After a few kilometres your body has warmed up and you’ve established a rhythm. You exhale clouds of breath as you forge ahead like a steam locomotive.
And your body’s machinery follows the same laws of physics as a locomotive. Cross-country skiing is a technical display of balanced forces. In other words, Nordic skiing is also physics.
Here we’ll take a closer look at the some of the artful applications of physics that are taking place under the base of your skis on a refreshing Sunday jaunt in the snowy woods.
Let’s start with the fundamentals: Why even use skis? Why not just skate along on the soles of your boots?
This isn’t as silly a question as it might sound once you get down to the nitty-gritty of ski-waxing. If Hamlet had been Norwegian instead of Danish it might have been – to ski, or not to ski?
Fine without skis
And the surprising answer is that if the snow is hard enough you can get along without skis, at least if your boots have smooth soles.
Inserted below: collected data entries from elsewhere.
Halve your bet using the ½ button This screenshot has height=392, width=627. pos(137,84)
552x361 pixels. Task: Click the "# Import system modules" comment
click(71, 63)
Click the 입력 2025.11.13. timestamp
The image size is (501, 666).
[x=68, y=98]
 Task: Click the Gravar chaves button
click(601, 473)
Friction, or resistance to slippage, is actually the same whether you have a small area beneath you, like your boots, or a large one, like skis.
This is fairly evident if you have hard ice under your boots. Or you’re on ice skates, for that matter. Despite smaller areas of contact they glide as easily as skis.
Snowshoe effect
But snow isn’t as hard-packed as ice. On a softer surface skis will enable you to glide better because of the snowshoe effect. You spread your weight on a larger area and you don’t sink down much as your skis swish across soft fresh snow.
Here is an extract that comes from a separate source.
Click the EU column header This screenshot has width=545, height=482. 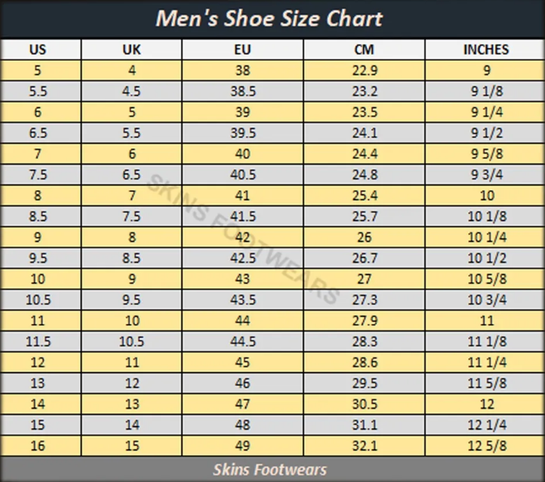point(243,49)
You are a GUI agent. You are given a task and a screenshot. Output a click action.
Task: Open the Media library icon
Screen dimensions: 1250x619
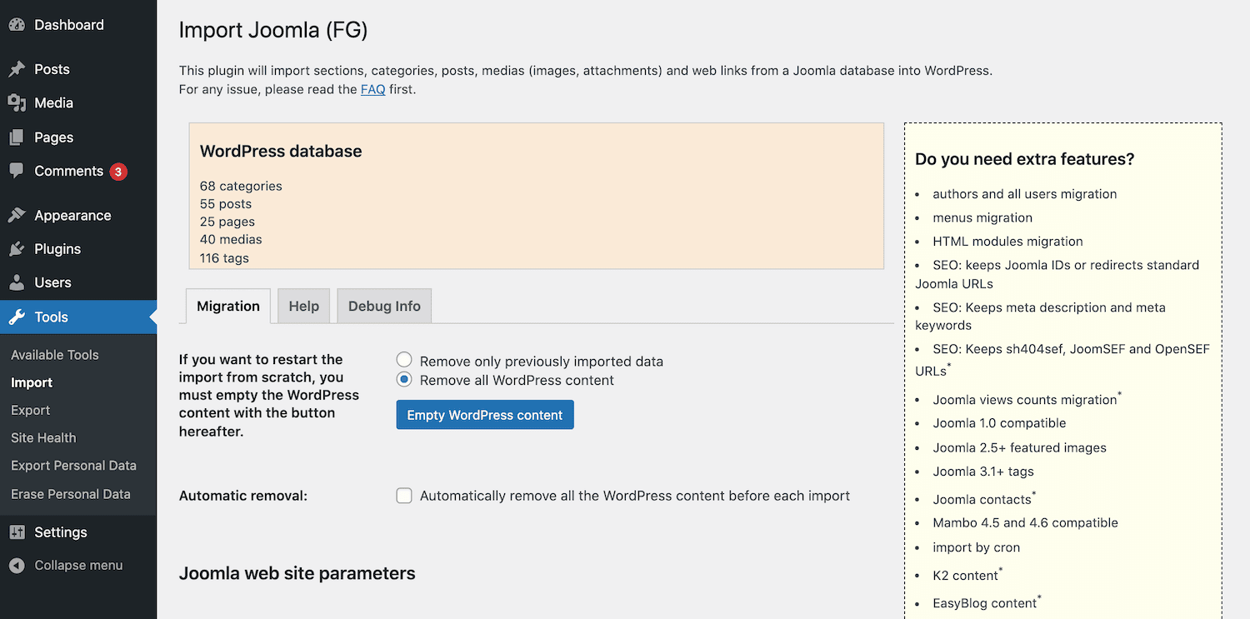tap(18, 103)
Sinking down is a waste of energy. You expend energy compressing the snow when it gives in. This adds to increased friction.
Of course friction also increases in the forward direction when you make your own virgin tracks in snow. Your skis sink down in the snow and the tips have to plough through it instead of riding up on top of it.
But in prepared tracks the snow has been compacted. And the harder the snow the less problem you have with the snowshoe effect. Skis that are constructed for modern machine-prepared tracks can be narrower and shorter than the cumbersome skis of yesteryear.
Yes please, I’ll take both
Skis don’t lie flat against the underlying snow in the longitudinal direction, as the case is with snowshoes. They’re arched like the profile of an angry cat. What’s the point of this camber in the skis?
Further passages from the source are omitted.